==== FRAGMENTO DEL DOCUMENTO

Hace muchos años, y para nuestro bien, vino la transición y se cambiaron los hábitos y las leyes. Pero, como suele ocurrir en estos casos, sobrevino el “pendulazo” y empezaron a surgir formas nuevas y los convencidos de que autoridad y disciplina eran “cosas de la dictadura”. Y aparecieron los “profes colegui” a los que se debía tutear, y/o asociaciones de padres que trataban de invadir la necesaria independencia de los colegios. Y los padres que cuestionan las decisiones de los profesores cuando valoran o califican a sus hijos con algún insuficiente. O cuando les avisan de algún comportamiento inadecuado.

Porque, naturalmente, el profesor “tiene manía” a sus hijos, a los que dan más credibilidad que a los profesores.

Y claro, una parte de los docentes se rebelan, otros se deprimen y otros, la posición más lamentable, acaban aburridos de estar en esa tierra de nadie entre lo que deben hacer y las presiones del sistema y de las familias, y “pasan” olímpicamente, convirtiendo en oficio lo que era vocación.

Porque un daño colateral de la enseñanza en tiempos de la democracia y de las nuevas libertades, es que políticos tan sobrados de ganas de “hacer cosas” como faltos de la formación adecuada, pusieron sus zarpas en la educación e hicieron saltar por el aire las reglas del juego y el posicionamiento de las piezas en el tablero de juego. En tiempos de la dictadura la enseñanza tenía sus bastantes “peros” en algunos temarios y “disfrutábamos” de la “formación del espíritu nacional”, pero, lo digo desde mi edad actual y sabiendo lo que digo y en el charco en el que me meto, era mucho menos “adoctrinante” de lo que se dice ahora. Solo que no era nada sutil.

Ahora tenemos una educación dirigida, fraccionada por autonomías, con unos libros de texto en los que “cuelan” lo que quieren colar o, lo que es más grave, omiten cosas que no deberían omitirse. Y difícilmente aprovechables para otros alumnos, lo que, sin ninguna duda, es un gran negocio para algunos.

Y al amparo de este desorden, y como digo anteriormente, aparecen los padres que exigen responsabilidades a los profesores de los malos resultados de sus “pobres” hijos. Hijos a los que en la mayoría de los casos les permiten demasiadas horas de televisión, o a los que regalan un teléfono móvil demasiado pronto.

========

# QUÉ DEBES HACER
**a)** Transcribe sin cambios el pasaje del texto sobre la educación que comienza en "Ahora tenemos una" y acaba en "móvil demasiado pronto.".
**b)** Prosigue el texto sobre la educación y los padres a continuación de su última frase.

==== MATERIAL PROPORCIONADO

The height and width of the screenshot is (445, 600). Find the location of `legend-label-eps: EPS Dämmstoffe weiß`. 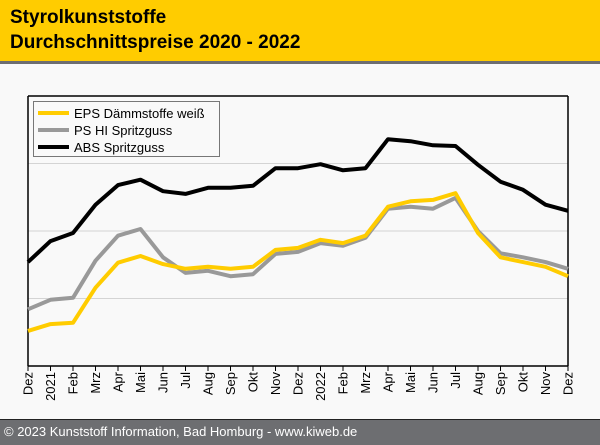

legend-label-eps: EPS Dämmstoffe weiß is located at coordinates (140, 113).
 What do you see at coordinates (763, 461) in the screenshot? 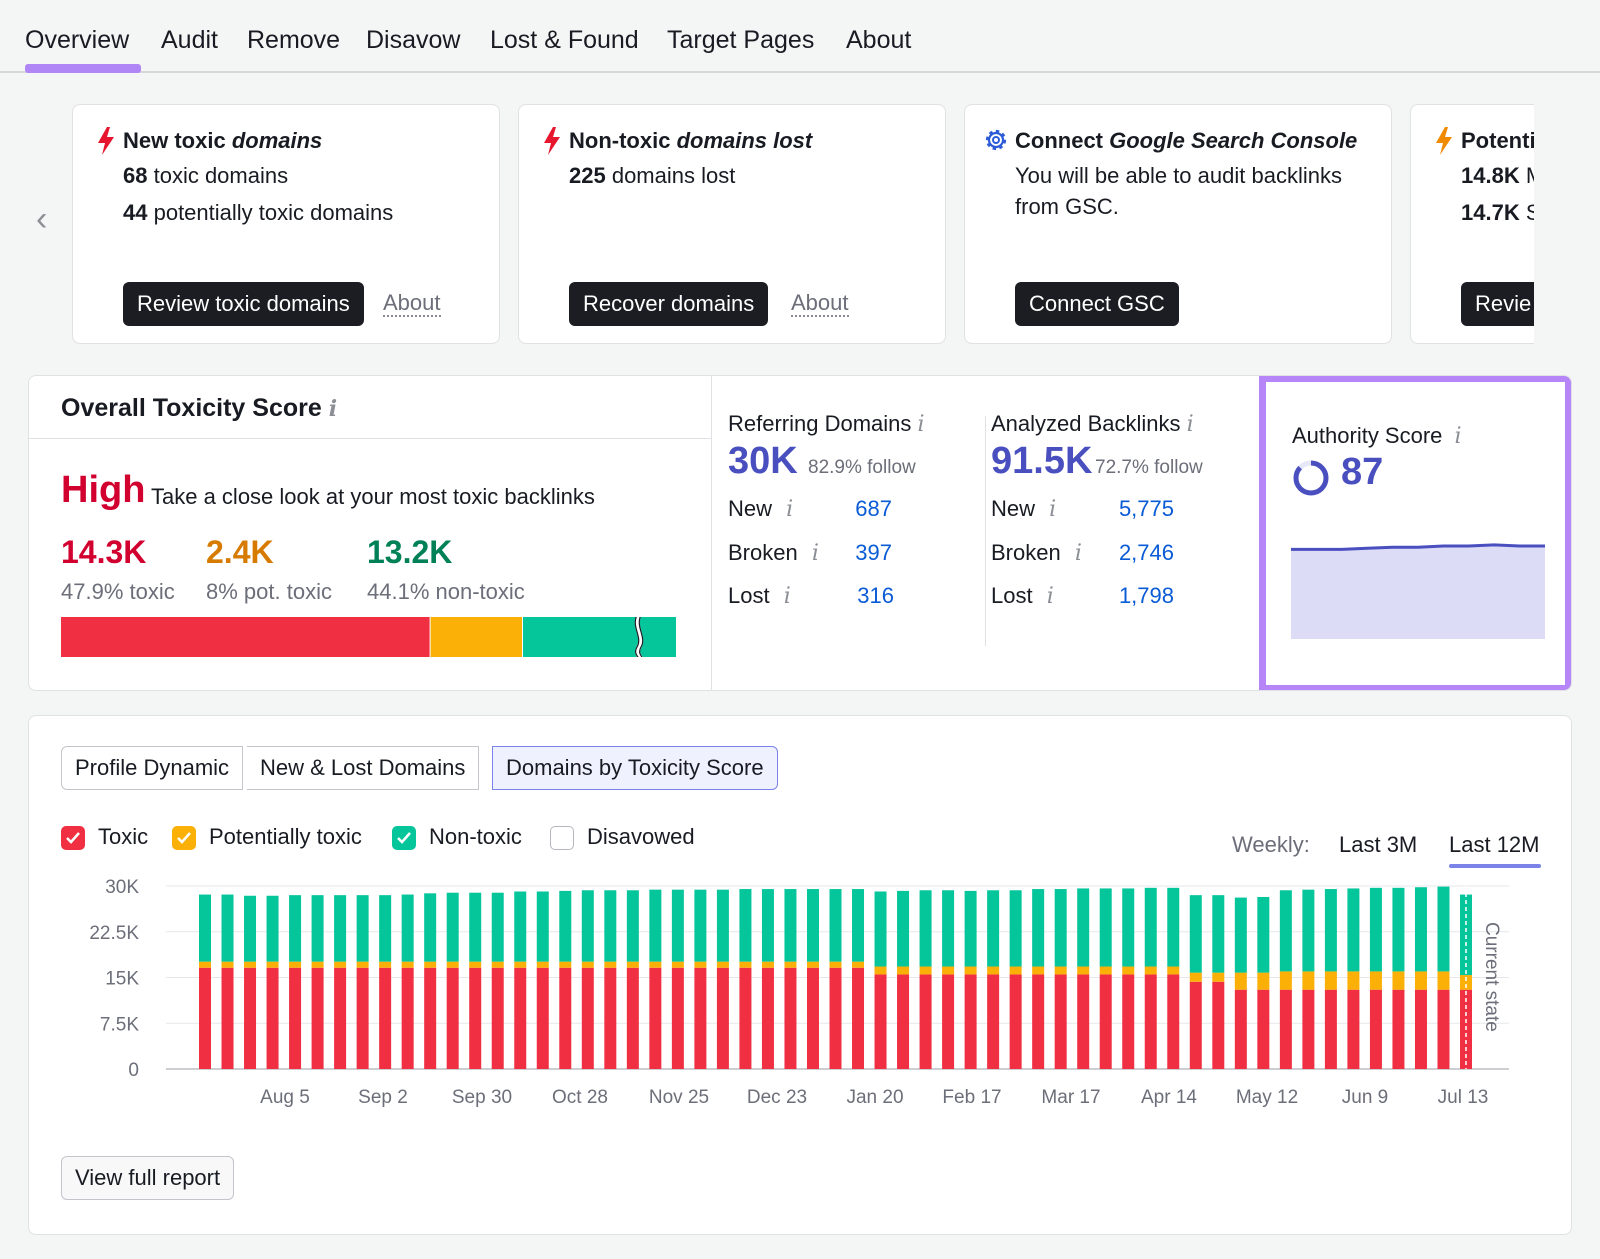
I see `referring-domains-value: 30K` at bounding box center [763, 461].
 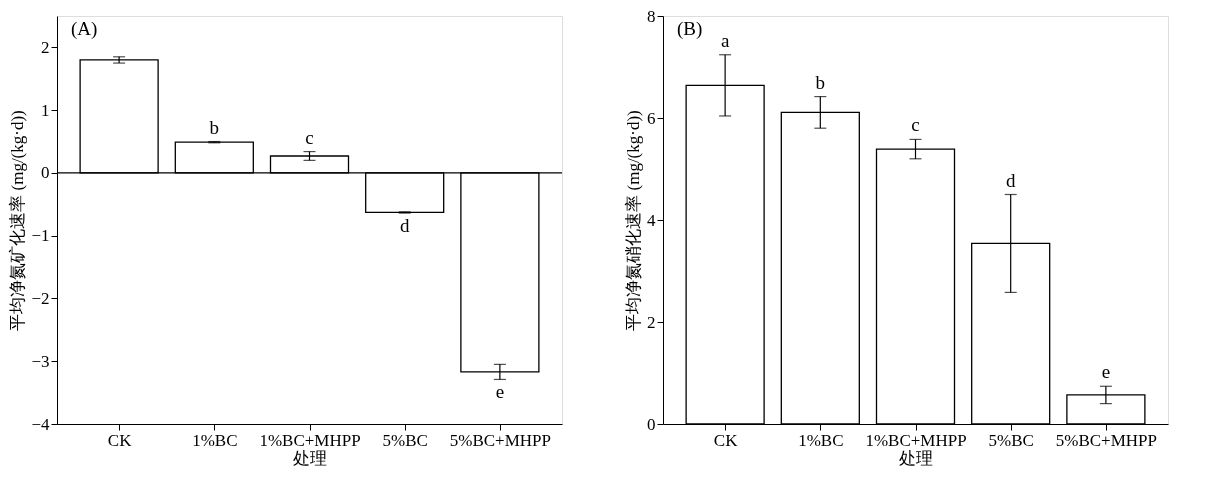 What do you see at coordinates (725, 40) in the screenshot?
I see `data-label: a` at bounding box center [725, 40].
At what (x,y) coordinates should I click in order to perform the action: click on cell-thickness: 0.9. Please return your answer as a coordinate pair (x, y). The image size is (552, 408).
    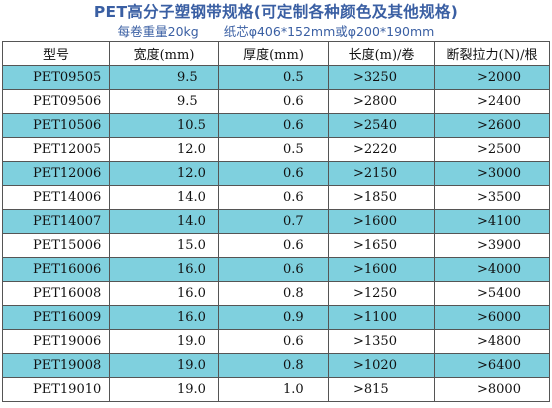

========

# RESPUESTAS
**a)**
Ahora tenemos una educación dirigida, fraccionada por autonomías, con unos libros de texto en los que “cuelan” lo que quieren colar o, lo que es más grave, omiten cosas que no deberían omitirse. Y difícilmente aprovechables para otros alumnos, lo que, sin ninguna duda, es un gran negocio para algunos.

Y al amparo de este desorden, y como digo anteriormente, aparecen los padres que exigen responsabilidades a los profesores de los malos resultados de sus “pobres” hijos. Hijos a los que en la mayoría de los casos les permiten demasiadas horas de televisión, o a los que regalan un teléfono móvil demasiado pronto.

**b)**
Lo que antes era un bloque educativo en el que encajaban todas las piezas, se ha convertido en un “tú la llevas” de agrupaciones o sectores de población que rechazan responsabilidades y culpan a la otra parte.

Y mientras, los gobiernos de turno, o cedieron su autoridad, o se sumaron a la sarta de despropósitos bajando el listón de la exigencia académica. No importa el conocimiento, facilitemos las titulaciones. Aceptemos que pasen de curso alumnos con asignaturas suspendidas y carca, facha, o franquista el que piense que eso es un gran error.

Eximir de exigencia a la educación es condenarla a muerte, y un método infalible de lanzar a la sociedad a oleadas de jóvenes que más tarde, cuando llegan a las universidades o al mundo laboral, o se dan cuenta de sus carencias y tratan de solucionarlas, los menos, o pasan a formar parte de ese lamentable grupo de personas con más dificultades para encontrar trabajo. Por lo que pedirán explicaciones al gobierno y se sentirán víctimas de la sociedad.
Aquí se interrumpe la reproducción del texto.